A stretch of the entries below is to be set down exactly, running from the line with "This screenshot has height=856, width=1917." through the line with "Click the SmartShop brand name text", both included, and no other line.

Pixel coordinate grounding data

____

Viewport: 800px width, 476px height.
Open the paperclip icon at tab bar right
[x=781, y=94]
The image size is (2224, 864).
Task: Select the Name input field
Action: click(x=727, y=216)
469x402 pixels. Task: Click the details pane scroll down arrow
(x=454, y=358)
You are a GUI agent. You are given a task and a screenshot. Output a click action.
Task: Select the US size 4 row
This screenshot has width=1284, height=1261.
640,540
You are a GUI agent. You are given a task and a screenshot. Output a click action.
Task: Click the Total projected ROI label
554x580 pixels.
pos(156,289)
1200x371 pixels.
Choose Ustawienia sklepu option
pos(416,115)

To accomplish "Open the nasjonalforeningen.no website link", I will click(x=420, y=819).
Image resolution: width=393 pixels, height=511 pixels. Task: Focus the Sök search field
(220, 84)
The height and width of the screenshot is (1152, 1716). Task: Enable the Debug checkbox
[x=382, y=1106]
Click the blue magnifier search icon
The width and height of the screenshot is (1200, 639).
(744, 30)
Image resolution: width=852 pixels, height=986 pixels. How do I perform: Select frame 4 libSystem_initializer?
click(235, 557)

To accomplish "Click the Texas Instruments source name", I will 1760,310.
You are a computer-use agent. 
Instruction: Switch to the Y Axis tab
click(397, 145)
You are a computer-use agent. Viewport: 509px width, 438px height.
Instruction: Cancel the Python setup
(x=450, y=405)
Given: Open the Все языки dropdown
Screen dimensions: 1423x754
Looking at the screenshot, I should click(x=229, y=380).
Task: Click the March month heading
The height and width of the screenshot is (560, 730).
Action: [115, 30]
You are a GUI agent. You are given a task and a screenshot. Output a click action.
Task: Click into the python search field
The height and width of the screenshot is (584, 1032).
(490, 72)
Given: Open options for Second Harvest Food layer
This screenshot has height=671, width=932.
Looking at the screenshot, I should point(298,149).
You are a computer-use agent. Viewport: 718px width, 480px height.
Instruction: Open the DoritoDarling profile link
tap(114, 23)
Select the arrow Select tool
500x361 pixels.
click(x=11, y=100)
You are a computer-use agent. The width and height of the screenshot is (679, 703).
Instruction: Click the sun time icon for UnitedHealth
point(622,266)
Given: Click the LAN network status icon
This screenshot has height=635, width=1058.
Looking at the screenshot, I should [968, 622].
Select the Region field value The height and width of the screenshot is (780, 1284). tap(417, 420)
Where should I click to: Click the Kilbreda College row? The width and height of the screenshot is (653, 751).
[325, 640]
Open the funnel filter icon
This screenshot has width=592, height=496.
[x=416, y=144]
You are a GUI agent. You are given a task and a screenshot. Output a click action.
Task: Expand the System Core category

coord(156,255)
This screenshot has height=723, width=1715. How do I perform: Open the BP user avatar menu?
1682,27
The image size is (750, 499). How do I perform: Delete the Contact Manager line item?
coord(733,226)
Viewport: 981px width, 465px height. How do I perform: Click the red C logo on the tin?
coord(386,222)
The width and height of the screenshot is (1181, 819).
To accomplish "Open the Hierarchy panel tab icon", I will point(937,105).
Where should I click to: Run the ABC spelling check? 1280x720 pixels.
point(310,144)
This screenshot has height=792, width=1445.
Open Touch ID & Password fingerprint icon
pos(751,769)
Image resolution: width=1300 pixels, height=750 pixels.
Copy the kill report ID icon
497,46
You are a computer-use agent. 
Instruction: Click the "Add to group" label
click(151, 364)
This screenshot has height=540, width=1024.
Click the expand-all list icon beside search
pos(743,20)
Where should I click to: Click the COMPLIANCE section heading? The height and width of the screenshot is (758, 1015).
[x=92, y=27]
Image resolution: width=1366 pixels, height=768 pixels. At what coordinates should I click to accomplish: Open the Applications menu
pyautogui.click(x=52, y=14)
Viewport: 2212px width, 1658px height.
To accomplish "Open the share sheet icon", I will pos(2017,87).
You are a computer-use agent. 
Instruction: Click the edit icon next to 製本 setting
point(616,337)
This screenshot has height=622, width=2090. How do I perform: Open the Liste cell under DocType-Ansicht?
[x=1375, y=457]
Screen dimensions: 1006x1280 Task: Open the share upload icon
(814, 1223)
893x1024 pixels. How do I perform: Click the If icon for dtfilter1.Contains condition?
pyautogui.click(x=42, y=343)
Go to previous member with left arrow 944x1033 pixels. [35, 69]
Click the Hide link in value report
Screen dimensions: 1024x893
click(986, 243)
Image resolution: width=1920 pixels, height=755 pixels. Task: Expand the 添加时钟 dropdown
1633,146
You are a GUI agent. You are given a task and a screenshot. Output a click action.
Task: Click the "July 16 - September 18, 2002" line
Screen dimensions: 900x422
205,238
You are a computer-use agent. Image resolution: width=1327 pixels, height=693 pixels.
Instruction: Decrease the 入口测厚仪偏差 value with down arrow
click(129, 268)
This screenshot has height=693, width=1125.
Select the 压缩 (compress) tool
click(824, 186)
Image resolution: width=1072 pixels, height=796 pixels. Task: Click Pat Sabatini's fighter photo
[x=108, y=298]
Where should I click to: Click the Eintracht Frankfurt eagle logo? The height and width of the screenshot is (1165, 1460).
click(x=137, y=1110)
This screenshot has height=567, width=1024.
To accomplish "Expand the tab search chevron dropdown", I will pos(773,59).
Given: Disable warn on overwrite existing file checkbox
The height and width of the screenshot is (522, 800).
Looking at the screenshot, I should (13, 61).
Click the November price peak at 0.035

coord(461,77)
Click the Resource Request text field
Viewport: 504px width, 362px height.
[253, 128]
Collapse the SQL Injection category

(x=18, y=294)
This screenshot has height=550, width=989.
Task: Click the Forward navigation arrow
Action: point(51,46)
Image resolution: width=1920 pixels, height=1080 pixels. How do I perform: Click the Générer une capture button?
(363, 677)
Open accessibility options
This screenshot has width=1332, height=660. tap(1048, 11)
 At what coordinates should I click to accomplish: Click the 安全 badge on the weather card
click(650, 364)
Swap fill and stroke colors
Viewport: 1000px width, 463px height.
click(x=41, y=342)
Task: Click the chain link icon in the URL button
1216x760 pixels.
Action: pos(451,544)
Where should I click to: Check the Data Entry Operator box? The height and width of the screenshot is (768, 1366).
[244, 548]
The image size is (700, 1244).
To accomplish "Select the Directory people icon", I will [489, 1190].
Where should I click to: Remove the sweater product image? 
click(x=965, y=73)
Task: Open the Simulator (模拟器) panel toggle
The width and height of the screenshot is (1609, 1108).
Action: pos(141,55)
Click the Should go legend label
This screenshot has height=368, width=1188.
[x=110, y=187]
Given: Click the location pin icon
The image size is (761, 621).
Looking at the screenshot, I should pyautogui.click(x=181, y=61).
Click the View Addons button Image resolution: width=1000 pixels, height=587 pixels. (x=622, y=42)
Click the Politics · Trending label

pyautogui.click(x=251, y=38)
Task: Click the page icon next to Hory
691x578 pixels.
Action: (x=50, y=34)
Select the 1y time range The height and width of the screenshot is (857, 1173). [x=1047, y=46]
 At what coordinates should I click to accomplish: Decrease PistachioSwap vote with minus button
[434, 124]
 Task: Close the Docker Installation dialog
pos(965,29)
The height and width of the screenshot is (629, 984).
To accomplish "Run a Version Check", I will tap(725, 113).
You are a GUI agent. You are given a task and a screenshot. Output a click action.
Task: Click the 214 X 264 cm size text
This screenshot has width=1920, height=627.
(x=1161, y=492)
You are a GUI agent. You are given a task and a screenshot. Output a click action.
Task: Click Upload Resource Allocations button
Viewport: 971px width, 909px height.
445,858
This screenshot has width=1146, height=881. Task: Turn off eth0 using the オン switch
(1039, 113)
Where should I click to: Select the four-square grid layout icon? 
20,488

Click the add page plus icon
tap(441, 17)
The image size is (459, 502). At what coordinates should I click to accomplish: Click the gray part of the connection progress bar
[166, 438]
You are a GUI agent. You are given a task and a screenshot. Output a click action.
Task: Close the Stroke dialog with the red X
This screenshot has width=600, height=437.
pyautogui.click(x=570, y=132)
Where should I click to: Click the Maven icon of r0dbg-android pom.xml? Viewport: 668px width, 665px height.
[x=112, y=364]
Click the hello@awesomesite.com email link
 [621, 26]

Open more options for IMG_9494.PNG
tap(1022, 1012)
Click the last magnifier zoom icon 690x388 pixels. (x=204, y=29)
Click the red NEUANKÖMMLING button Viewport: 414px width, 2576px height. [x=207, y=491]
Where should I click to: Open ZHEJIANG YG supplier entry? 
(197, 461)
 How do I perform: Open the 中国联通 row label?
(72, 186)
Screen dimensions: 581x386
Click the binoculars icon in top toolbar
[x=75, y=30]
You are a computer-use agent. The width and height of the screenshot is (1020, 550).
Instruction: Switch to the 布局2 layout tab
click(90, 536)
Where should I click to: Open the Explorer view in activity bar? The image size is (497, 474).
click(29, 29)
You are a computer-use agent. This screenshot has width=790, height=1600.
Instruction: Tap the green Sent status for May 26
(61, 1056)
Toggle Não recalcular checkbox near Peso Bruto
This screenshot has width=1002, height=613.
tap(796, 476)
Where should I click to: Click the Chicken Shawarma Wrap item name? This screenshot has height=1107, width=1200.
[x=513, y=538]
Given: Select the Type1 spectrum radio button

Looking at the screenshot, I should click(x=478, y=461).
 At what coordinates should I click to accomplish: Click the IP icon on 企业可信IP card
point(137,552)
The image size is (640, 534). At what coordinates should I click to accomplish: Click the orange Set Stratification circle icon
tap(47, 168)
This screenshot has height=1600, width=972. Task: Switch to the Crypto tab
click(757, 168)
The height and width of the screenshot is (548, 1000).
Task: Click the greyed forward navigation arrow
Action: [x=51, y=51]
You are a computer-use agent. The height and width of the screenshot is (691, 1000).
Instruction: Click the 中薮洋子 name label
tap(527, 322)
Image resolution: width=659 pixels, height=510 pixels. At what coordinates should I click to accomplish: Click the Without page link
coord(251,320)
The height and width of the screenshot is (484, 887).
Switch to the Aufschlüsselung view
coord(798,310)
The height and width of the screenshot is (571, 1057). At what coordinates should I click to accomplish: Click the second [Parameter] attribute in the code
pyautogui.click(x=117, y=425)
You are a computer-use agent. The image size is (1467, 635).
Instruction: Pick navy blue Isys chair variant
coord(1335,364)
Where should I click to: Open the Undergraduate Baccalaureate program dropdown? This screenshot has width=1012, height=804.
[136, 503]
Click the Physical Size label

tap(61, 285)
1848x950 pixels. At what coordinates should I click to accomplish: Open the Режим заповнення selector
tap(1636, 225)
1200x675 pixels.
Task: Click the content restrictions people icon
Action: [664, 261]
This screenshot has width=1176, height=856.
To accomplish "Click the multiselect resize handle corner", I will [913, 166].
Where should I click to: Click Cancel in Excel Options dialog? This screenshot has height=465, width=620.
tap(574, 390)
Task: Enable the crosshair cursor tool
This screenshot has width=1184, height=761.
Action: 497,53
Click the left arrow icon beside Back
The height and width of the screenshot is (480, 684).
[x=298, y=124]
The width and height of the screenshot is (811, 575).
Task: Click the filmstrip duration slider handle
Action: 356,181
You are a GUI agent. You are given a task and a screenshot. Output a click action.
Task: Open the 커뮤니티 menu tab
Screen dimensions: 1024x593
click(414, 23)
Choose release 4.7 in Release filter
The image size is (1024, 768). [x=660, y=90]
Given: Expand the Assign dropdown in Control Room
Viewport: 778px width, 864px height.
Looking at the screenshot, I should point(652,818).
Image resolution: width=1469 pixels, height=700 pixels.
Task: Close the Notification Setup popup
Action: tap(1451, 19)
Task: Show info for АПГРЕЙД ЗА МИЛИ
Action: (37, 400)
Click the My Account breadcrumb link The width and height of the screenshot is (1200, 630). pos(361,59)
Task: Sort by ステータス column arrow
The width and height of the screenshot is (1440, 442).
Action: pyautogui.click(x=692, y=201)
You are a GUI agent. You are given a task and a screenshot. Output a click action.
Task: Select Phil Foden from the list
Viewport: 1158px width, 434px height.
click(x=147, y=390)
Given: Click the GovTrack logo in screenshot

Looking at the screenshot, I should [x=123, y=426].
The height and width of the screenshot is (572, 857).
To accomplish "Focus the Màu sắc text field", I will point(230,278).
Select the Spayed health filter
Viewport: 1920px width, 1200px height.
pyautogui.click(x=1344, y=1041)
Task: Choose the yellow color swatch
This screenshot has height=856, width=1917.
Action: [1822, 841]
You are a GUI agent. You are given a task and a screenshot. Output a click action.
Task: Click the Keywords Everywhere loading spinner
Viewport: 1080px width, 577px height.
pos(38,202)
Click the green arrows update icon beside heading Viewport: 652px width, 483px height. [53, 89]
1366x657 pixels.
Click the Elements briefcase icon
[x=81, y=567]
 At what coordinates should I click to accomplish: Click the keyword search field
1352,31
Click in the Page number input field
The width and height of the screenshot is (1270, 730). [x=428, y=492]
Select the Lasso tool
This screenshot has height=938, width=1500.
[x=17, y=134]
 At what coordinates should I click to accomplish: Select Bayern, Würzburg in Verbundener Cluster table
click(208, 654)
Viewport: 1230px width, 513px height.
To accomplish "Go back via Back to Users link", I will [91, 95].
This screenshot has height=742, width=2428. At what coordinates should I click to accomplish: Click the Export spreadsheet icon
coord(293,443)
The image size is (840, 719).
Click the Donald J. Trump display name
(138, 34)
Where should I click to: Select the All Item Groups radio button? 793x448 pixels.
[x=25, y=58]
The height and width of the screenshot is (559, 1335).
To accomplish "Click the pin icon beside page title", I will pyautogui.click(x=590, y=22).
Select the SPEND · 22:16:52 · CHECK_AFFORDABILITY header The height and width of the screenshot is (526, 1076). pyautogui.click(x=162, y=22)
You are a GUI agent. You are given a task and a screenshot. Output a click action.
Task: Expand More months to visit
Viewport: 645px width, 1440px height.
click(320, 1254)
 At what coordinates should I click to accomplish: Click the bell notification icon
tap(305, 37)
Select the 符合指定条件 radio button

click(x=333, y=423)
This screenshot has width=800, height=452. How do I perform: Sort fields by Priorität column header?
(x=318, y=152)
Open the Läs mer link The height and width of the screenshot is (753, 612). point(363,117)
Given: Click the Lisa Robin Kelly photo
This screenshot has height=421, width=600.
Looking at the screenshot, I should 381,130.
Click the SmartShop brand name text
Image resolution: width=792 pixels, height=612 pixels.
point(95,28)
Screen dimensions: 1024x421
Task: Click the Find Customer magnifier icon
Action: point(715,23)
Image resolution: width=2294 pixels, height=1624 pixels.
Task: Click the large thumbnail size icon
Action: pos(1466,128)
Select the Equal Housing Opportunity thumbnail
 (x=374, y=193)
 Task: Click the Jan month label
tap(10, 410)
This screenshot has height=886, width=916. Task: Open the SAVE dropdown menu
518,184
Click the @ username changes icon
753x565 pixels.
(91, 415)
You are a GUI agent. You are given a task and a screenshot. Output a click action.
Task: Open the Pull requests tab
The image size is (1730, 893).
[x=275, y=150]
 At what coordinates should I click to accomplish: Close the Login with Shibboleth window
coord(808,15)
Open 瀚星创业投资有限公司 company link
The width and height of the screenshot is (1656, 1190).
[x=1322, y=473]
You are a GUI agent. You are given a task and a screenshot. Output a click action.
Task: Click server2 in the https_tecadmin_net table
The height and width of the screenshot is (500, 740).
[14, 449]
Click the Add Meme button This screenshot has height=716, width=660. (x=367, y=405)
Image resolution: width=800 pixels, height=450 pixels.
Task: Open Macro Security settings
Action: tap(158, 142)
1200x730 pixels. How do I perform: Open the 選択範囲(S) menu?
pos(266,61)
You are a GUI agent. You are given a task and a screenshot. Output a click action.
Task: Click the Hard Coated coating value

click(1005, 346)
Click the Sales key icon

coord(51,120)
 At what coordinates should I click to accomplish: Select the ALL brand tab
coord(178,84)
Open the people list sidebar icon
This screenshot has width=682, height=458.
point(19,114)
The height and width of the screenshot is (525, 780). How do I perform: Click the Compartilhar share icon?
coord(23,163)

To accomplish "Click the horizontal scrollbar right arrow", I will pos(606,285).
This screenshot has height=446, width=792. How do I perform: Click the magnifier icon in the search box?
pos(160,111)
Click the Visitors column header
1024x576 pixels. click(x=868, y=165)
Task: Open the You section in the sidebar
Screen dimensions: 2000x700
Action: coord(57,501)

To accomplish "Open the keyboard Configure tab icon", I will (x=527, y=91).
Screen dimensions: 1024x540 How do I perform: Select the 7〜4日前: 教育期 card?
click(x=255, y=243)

____

### REPLY
This screenshot has height=856, width=1917.
Action: [1822, 841]
You are a GUI agent. You are given a task and a screenshot. Output a click action.
Task: Click the Keywords Everywhere loading spinner
Viewport: 1080px width, 577px height.
pos(38,202)
Click the green arrows update icon beside heading Viewport: 652px width, 483px height. [53, 89]
1366x657 pixels.
Click the Elements briefcase icon
[x=81, y=567]
 At what coordinates should I click to accomplish: Click the keyword search field
1352,31
Click in the Page number input field
The width and height of the screenshot is (1270, 730). [x=428, y=492]
Select the Lasso tool
This screenshot has height=938, width=1500.
[x=17, y=134]
 At what coordinates should I click to accomplish: Select Bayern, Würzburg in Verbundener Cluster table
click(208, 654)
Viewport: 1230px width, 513px height.
To accomplish "Go back via Back to Users link", I will [91, 95].
This screenshot has height=742, width=2428. At what coordinates should I click to accomplish: Click the Export spreadsheet icon
coord(293,443)
The image size is (840, 719).
Click the Donald J. Trump display name
(138, 34)
Where should I click to: Select the All Item Groups radio button? 793x448 pixels.
[x=25, y=58]
The height and width of the screenshot is (559, 1335).
To accomplish "Click the pin icon beside page title", I will pyautogui.click(x=590, y=22).
Select the SPEND · 22:16:52 · CHECK_AFFORDABILITY header The height and width of the screenshot is (526, 1076). pyautogui.click(x=162, y=22)
You are a GUI agent. You are given a task and a screenshot. Output a click action.
Task: Expand More months to visit
Viewport: 645px width, 1440px height.
click(320, 1254)
 At what coordinates should I click to accomplish: Click the bell notification icon
tap(305, 37)
Select the 符合指定条件 radio button

click(x=333, y=423)
This screenshot has width=800, height=452. How do I perform: Sort fields by Priorität column header?
(x=318, y=152)
Open the Läs mer link The height and width of the screenshot is (753, 612). point(363,117)
Given: Click the Lisa Robin Kelly photo
This screenshot has height=421, width=600.
Looking at the screenshot, I should 381,130.
Click the SmartShop brand name text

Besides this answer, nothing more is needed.